Screenshot grounding data:

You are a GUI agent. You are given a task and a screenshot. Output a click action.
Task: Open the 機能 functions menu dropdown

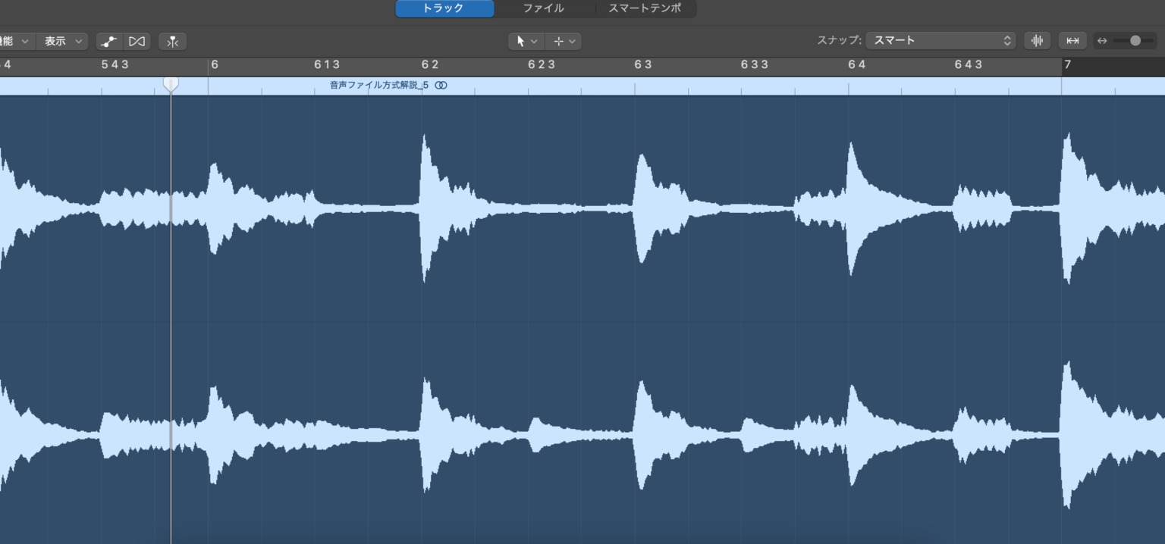[x=14, y=41]
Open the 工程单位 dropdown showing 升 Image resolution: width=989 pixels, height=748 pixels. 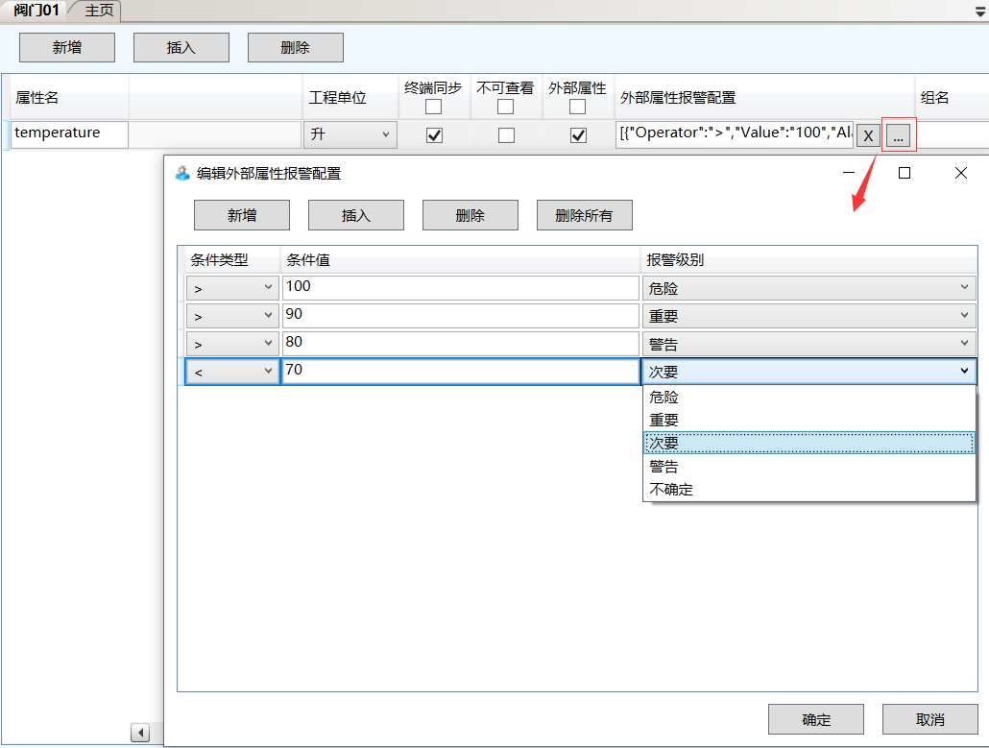[350, 135]
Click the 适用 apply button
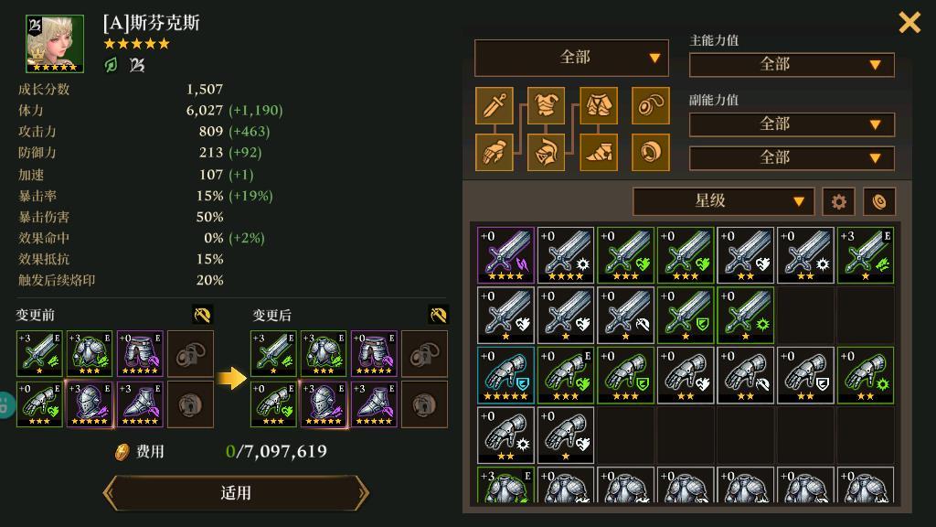Screen dimensions: 936x527 236,493
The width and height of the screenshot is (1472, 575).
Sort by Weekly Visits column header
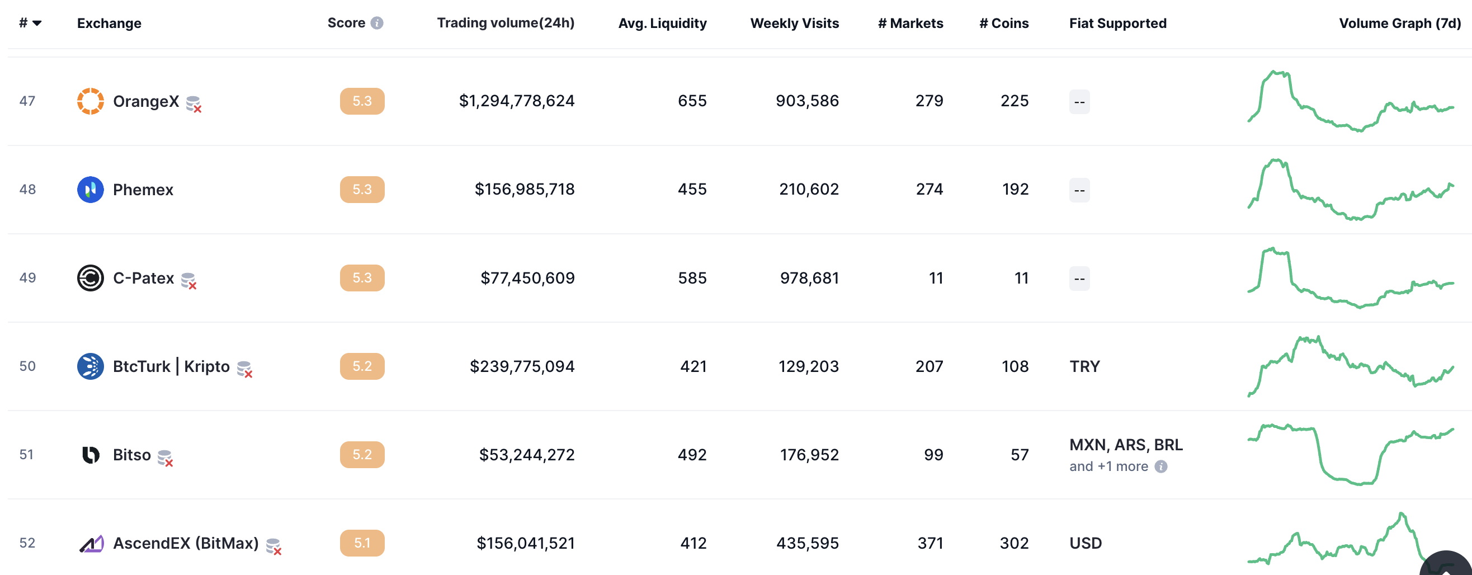(x=794, y=23)
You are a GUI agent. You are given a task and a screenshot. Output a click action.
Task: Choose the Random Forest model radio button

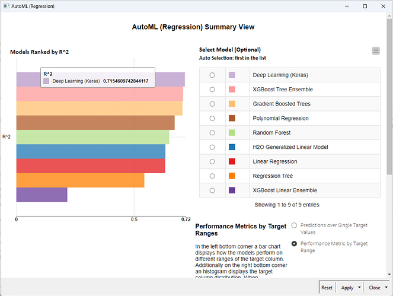coord(212,133)
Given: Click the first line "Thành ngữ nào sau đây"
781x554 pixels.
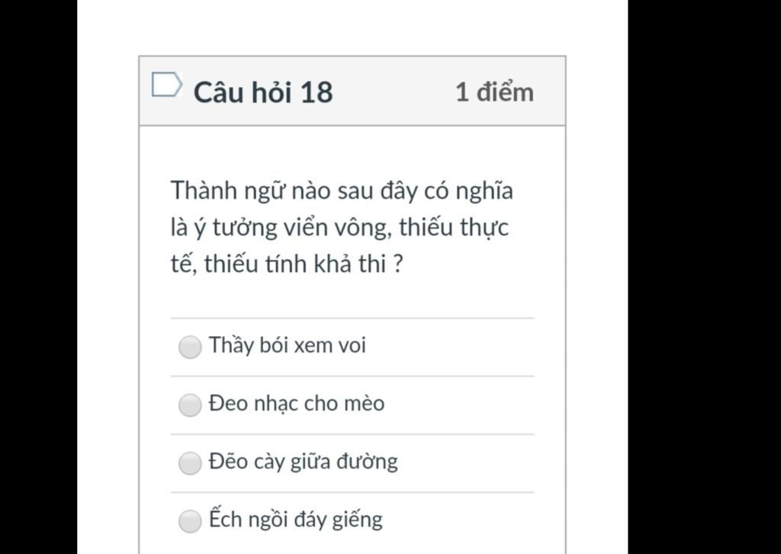Looking at the screenshot, I should pos(342,191).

**TRY IT**
The range runs from the line containing "Sort by Weekly Visits column header" through the end of the entries; print those lines exactly and leave the pictures out.

**SOLUTION TO THE EXERCISE**
Sort by Weekly Visits column header
(x=794, y=23)
You are a GUI agent. You are given a task and a screenshot. Output a click action.
Task: Choose the Random Forest model radio button

coord(212,133)
Given: Click the first line "Thành ngữ nào sau đây"
781x554 pixels.
Looking at the screenshot, I should pos(342,191).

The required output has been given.